- _Brief_
Pick up the speed bump comment below at its final sentence and write the next few sentences in the same voice.

- _Source excerpt_
They also increase noise by both traversing over the bumps and by using more engine revs than normal. Not to mention, braking and acceleration...


In France, in the last 20 years or so the policy has been to replace speed bumps by other alternatives... but sadly it is not the case here.

We spend a fortune resurfacing the roads to ensure that they are flat and smooth and then the same again putting bumps back in. I'm pretty sure (although admittedly, I can't evidence it) that speeding is just displaced by humps. You so often see van drivers (not sure why it's always van drivers, but anyway), leaving a 'bump zone' and really putting their foot down, which I'm sure is at least in part born out of the frustration bumps invoke.

- _Stored records_
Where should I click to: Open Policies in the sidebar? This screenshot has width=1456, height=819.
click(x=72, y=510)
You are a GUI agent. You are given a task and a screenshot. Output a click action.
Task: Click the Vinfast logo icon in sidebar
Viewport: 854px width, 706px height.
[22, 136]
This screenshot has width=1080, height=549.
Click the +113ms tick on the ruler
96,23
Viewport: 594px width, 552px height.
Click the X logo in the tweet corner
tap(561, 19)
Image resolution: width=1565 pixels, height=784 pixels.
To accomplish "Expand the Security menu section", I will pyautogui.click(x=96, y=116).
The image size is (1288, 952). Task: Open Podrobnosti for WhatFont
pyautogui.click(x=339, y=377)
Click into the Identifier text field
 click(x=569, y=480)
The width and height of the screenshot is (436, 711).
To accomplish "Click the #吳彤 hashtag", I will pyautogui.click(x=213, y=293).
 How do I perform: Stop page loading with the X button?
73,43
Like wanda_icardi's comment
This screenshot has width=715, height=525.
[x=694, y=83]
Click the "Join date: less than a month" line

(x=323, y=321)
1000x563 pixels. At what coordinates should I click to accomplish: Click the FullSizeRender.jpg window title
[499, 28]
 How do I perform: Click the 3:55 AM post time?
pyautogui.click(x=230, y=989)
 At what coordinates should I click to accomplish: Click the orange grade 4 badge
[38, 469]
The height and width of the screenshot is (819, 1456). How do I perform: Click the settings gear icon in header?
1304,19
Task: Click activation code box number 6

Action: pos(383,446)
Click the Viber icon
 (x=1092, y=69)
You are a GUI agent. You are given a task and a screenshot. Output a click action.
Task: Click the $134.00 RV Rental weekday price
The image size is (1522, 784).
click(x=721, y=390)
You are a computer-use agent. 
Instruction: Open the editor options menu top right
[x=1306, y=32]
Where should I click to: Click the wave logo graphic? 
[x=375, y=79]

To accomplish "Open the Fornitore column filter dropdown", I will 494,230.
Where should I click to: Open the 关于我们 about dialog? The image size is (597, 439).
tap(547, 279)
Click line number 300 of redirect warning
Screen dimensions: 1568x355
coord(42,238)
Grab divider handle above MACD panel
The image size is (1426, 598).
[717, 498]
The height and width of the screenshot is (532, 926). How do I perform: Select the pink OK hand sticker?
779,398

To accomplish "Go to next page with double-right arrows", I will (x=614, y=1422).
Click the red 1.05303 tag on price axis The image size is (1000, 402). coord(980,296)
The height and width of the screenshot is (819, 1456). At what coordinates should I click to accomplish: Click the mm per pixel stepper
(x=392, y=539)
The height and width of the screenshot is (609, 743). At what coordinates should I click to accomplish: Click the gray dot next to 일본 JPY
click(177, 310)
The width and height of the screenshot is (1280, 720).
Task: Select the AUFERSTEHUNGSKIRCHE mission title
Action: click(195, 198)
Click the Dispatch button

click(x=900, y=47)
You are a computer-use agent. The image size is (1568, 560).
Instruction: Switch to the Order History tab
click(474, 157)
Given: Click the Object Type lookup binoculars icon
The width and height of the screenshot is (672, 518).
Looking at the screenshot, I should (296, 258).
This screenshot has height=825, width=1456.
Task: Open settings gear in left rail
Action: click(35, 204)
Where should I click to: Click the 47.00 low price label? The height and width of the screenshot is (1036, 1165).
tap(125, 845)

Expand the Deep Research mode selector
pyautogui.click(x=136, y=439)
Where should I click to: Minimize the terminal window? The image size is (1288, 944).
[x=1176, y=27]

- _Expected answer_
I would add, as regards the downsides of speed humps, that large vehicles (i.e. skip lorries) that go over them at anything less than fractionally over 0mph cause consequental damage (by the force they hit the road) on adjacent properties; my garden wall has been badly damaged by vibrations of passing heavy traffic. In smaller roads with humps the vibration damage must be effecting not just garden walls but the houses themselves.


BUT - since humps have been put in my road, the numbers of accidents (and injury to pedestrians) has fallen - so clearly they are of benefit - I just wonder whether phantom humps (perhaps still with some real humps would be as effective safety wise?